--- Begin Source passage ---
Edmonton International Airport (YEG) has redesigned the consumer experience with its newly created Indigenous Interpretative and Retail Centre. The grand opening of the centre was held Nov. 8.
The project began about eight years ago when management at the facility began brainstorming ways they could include and celebrate Indigenous culture while educating its passengers.
“It’s something that has been in the works here at the airport for quite a long time,” explained Chelsey Quirk, manager of Indigenous and stakeholder relations at YEG. “We spent a lot of time conceptualizing what we wanted, what we thought would be a good idea, where in the terminal it would be and what was the outcome we were looking for.”
To ensure the process was upholding traditions and authenticity, an Elders and Knowledge Keepers Circle was formed. It consisted of individuals from communities within the Treaty 6 and Treaty 8 territories, as well as the Metis Nation of Alberta, Metis Settlements General Council, the Dene Nation, Inuvialuit Regional Corporation and the Inuit communities in Edmonton.
“We wanted every part of it to have intention, so we talked about different themes we wanted to incorporate and the themes that were important to our Elders and knowledge keepers,” Quirk said.
The project was partially funded by the Canadian Experiences Fund with a $400,000 grant and was constructed by Reimagine Architects, including Metis architect Tiffany Shaw.
Indigenous Box, a local corporate retail outlet, was hired as the official retailer for the space. The company is well known for extensive work with Indigenous artisans from across North America.
“It’s an opportunity for us to continue to create sales channels for Indigenous businesses where people can actually buy from Indigenous artisans and Indigenous people making and creating their own brands and their own businesses to support their own families in our own community,” said Mallory Yawnghwe, founder and CEO of Indigenous Box.
Indigenous Box collaborates with artisans from across North America to promote individuals and already established businesses by providing a unique outlet for them to sell their items to buyers around the world.
--- End Source passage ---
--- Begin Dataset records ---
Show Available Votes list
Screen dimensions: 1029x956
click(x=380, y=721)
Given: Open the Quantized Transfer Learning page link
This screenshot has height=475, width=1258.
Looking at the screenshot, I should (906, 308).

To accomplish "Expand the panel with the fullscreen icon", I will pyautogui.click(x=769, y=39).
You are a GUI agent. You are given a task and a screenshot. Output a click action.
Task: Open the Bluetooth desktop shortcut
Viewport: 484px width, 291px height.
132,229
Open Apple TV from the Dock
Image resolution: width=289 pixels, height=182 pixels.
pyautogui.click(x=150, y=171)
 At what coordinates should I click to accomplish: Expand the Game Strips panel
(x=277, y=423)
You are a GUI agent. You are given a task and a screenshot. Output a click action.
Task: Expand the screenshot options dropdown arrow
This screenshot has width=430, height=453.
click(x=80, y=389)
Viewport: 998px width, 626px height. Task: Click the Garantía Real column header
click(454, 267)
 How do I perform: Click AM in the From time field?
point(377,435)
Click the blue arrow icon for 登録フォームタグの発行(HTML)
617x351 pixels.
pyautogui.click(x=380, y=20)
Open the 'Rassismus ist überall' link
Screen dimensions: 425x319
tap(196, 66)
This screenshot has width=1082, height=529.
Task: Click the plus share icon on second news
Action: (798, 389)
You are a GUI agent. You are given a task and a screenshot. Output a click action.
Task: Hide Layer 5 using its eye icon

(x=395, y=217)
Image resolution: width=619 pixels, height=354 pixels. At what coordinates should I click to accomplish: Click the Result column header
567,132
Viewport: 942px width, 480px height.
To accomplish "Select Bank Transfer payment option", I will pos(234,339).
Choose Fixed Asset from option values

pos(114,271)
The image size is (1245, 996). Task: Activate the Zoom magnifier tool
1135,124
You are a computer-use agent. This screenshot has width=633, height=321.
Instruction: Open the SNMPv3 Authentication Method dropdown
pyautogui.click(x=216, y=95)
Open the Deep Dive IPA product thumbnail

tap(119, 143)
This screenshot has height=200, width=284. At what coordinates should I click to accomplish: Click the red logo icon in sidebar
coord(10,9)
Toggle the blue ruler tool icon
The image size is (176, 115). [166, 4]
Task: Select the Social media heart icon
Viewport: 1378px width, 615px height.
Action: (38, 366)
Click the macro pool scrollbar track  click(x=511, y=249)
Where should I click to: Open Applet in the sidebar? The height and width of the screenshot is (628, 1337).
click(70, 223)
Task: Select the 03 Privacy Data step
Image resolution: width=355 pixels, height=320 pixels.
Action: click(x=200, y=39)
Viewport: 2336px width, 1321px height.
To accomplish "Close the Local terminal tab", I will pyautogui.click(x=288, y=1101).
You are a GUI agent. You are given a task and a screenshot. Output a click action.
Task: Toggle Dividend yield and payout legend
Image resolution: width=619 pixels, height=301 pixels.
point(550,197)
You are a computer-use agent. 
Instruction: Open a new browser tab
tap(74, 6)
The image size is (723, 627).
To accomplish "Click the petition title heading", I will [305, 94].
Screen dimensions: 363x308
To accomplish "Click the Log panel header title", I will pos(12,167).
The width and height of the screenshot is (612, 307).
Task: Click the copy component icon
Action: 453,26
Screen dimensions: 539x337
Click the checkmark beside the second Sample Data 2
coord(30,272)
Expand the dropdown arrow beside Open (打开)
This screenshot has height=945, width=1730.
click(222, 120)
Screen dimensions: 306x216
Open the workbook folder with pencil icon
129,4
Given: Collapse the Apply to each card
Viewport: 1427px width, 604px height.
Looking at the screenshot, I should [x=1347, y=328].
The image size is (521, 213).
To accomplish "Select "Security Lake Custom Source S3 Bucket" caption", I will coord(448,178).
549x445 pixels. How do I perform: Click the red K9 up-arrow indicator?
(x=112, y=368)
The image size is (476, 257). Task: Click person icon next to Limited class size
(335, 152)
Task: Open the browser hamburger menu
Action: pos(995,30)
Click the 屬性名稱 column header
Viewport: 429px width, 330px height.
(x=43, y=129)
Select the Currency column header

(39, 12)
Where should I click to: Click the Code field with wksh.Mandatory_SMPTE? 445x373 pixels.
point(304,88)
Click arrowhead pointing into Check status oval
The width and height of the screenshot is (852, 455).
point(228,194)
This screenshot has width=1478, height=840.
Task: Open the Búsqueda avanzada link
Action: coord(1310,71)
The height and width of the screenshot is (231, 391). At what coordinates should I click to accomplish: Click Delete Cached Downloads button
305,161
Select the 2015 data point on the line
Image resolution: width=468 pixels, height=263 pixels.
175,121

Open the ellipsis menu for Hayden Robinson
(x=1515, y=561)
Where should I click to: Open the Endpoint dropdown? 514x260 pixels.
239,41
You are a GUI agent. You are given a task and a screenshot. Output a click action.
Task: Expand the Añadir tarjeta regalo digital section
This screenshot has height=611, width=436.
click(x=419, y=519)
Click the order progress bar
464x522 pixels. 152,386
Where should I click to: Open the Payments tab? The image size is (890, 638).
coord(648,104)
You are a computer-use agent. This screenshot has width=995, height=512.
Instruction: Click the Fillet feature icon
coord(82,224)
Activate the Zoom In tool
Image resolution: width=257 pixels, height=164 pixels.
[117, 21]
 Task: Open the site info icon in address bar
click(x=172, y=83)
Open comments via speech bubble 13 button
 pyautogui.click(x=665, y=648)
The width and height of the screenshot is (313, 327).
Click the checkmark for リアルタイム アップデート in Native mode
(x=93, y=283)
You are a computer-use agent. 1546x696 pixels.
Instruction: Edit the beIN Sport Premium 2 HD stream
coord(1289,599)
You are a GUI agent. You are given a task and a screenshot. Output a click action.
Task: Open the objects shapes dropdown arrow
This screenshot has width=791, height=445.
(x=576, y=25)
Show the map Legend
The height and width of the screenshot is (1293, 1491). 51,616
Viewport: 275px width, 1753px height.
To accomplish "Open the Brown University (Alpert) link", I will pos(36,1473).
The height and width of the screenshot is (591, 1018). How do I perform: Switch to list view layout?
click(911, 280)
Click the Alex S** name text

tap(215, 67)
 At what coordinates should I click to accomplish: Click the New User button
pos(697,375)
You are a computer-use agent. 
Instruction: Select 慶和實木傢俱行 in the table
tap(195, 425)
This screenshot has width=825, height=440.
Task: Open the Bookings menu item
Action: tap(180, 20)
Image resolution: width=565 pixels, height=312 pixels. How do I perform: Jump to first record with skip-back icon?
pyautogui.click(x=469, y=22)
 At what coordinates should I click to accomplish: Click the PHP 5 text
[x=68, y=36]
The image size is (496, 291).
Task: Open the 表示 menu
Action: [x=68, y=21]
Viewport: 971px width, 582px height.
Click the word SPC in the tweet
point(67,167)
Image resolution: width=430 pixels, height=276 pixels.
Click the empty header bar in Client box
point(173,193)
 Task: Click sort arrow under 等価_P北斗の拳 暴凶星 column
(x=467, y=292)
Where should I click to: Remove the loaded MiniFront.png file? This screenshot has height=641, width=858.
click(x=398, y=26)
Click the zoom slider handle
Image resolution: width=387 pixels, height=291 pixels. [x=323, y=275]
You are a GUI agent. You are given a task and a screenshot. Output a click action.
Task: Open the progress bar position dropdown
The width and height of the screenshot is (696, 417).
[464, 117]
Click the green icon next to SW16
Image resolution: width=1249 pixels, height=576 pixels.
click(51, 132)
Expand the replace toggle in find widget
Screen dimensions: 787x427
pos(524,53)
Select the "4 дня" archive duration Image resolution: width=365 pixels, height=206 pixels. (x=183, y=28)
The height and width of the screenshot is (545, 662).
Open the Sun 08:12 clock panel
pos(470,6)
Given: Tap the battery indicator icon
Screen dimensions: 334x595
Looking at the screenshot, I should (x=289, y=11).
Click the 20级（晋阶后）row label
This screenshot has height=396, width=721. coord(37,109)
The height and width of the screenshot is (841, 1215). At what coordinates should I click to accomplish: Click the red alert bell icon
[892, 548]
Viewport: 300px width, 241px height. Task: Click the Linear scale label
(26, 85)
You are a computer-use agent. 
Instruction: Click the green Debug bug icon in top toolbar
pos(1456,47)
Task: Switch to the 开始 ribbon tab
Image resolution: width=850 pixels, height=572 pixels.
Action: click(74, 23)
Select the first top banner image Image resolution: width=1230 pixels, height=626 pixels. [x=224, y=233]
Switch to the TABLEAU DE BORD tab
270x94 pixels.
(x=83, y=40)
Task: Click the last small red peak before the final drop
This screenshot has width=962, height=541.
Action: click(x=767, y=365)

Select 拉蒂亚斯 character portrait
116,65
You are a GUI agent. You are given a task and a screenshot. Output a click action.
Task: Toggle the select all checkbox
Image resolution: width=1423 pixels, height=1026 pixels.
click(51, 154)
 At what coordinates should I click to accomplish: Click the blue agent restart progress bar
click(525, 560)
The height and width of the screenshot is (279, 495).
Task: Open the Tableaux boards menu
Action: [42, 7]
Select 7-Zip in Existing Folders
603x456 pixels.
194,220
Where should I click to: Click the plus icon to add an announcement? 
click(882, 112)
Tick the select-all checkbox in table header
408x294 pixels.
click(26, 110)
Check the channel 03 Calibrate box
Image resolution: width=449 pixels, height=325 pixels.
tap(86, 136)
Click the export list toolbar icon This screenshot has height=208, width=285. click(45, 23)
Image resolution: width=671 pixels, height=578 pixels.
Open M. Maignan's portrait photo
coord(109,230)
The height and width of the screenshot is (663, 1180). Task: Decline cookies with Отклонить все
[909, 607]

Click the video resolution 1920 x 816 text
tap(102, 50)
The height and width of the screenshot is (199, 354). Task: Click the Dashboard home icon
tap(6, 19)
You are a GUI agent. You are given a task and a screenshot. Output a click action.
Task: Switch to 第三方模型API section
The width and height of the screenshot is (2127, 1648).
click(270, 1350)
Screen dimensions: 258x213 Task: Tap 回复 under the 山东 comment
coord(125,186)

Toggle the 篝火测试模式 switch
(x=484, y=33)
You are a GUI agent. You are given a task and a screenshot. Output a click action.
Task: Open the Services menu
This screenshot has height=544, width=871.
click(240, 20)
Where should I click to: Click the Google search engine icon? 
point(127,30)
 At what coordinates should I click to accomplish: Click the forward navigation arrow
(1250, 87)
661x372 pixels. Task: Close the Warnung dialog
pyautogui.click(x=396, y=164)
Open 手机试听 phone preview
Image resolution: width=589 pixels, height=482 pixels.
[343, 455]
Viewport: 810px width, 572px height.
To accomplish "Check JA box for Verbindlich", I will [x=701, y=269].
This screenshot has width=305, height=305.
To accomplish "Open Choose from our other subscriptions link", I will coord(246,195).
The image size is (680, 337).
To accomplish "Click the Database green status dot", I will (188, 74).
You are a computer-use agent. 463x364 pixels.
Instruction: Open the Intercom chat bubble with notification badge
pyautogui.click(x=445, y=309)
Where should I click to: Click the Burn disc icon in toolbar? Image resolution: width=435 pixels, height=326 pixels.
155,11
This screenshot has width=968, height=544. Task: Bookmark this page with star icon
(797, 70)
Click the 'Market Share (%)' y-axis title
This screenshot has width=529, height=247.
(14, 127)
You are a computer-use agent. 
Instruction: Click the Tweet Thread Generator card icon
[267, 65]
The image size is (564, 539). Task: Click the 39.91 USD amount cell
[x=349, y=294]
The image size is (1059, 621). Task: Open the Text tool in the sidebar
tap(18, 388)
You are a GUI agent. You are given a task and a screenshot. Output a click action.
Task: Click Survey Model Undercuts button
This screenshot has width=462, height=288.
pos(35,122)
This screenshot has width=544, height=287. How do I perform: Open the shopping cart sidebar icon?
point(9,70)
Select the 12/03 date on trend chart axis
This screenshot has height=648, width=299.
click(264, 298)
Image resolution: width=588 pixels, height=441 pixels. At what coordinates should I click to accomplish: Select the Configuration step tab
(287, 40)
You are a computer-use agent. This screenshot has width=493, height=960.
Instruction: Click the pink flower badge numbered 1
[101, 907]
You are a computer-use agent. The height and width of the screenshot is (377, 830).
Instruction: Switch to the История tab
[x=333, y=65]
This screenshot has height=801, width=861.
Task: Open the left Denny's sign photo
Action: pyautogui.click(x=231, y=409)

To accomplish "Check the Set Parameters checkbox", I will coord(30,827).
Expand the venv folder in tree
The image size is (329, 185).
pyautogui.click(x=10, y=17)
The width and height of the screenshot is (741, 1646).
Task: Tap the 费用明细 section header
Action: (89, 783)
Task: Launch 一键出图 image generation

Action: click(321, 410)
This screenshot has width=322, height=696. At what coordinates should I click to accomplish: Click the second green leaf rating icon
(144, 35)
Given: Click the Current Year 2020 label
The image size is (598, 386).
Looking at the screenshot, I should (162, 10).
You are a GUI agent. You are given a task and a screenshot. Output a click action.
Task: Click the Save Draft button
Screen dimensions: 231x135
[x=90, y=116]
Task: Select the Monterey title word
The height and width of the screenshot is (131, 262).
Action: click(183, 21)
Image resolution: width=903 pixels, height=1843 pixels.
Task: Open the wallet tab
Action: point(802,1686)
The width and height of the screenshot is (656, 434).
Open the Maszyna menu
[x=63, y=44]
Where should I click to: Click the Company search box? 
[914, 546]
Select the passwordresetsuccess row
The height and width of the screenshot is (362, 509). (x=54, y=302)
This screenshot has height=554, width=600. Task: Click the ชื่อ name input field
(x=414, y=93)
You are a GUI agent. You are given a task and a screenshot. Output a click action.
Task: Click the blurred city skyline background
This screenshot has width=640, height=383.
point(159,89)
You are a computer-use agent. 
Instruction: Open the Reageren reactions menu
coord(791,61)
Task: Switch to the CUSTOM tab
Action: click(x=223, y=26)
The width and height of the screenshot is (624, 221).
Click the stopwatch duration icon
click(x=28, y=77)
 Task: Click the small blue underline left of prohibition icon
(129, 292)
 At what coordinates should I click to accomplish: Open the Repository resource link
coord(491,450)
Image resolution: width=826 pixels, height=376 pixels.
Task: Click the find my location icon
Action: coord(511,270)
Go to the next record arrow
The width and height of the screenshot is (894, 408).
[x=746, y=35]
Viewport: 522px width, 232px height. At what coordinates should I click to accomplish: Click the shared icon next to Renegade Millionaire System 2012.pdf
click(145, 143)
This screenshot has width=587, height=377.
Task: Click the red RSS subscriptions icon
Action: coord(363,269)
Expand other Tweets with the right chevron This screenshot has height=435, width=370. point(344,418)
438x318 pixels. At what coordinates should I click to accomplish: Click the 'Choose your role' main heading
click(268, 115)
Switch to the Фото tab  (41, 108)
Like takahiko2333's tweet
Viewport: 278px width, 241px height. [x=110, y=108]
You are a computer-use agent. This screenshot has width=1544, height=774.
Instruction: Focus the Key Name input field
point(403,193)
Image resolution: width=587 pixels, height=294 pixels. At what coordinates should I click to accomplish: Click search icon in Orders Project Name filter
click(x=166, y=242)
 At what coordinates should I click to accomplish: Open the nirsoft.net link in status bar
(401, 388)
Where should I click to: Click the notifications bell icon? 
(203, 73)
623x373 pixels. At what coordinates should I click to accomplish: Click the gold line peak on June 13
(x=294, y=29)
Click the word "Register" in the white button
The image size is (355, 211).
--- End Dataset records ---
**Objective 1**
Reproduce the passage of the Edmonton airport article between "To ensure the" and "communities in Edmonton.", inclusive.
**Objective 2**
According to the Edmonton airport article, why was an Elders and Knowledge Keepers Circle formed for the project? Answer in one to three sentences.

**Task output 1**
To ensure the process was upholding traditions and authenticity, an Elders and Knowledge Keepers Circle was formed. It consisted of individuals from communities within the Treaty 6 and Treaty 8 territories, as well as the Metis Nation of Alberta, Metis Settlements General Council, the Dene Nation, Inuvialuit Regional Corporation and the Inuit communities in Edmonton.

**Task output 2**
The circle was formed to ensure that the process upheld traditions and authenticity. Its members came from communities within the Treaty 6 and Treaty 8 territories. They also came from the Metis Nation of Alberta, the Metis Settlements General Council, the Dene Nation, the Inuvialuit Regional Corporation and the Inuit communities in Edmonton.